* _What needs to be done_: Print every entry exactly as written and exclude all images.

* _Data provided_:

· · · · · · ·

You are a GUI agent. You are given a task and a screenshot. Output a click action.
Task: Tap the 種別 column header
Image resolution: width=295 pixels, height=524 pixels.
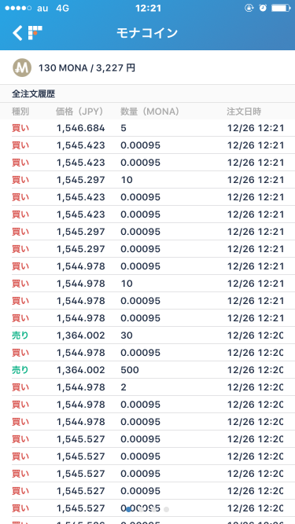(x=20, y=112)
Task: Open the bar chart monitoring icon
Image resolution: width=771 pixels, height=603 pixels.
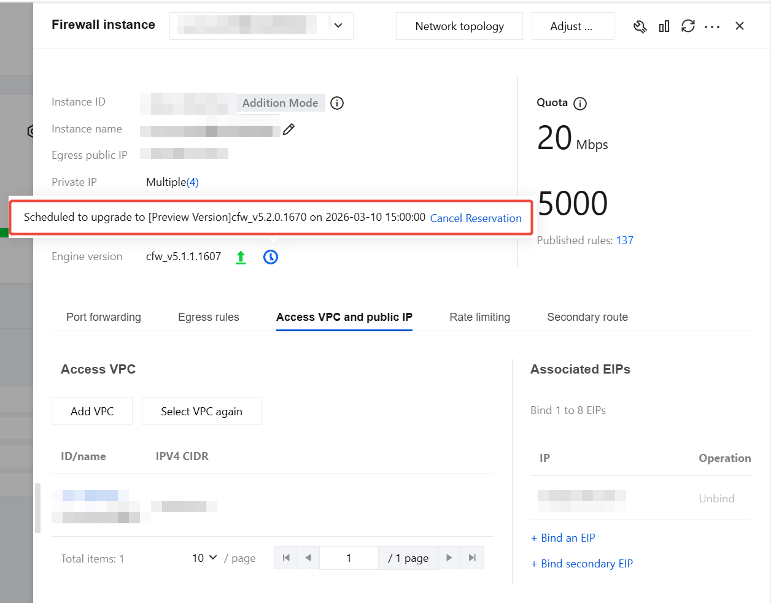Action: click(x=664, y=26)
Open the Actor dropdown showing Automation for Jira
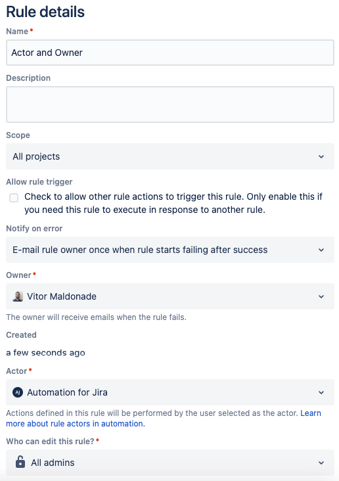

· · · · · · ·

* _Answer box_:
You are a GUI agent. You are given a task and a screenshot. Output a click action.
Task: Tap the 種別 column header
Image resolution: width=295 pixels, height=524 pixels.
(x=20, y=112)
Task: Open the bar chart monitoring icon
Image resolution: width=771 pixels, height=603 pixels.
Action: click(x=664, y=26)
Open the Actor dropdown showing Automation for Jira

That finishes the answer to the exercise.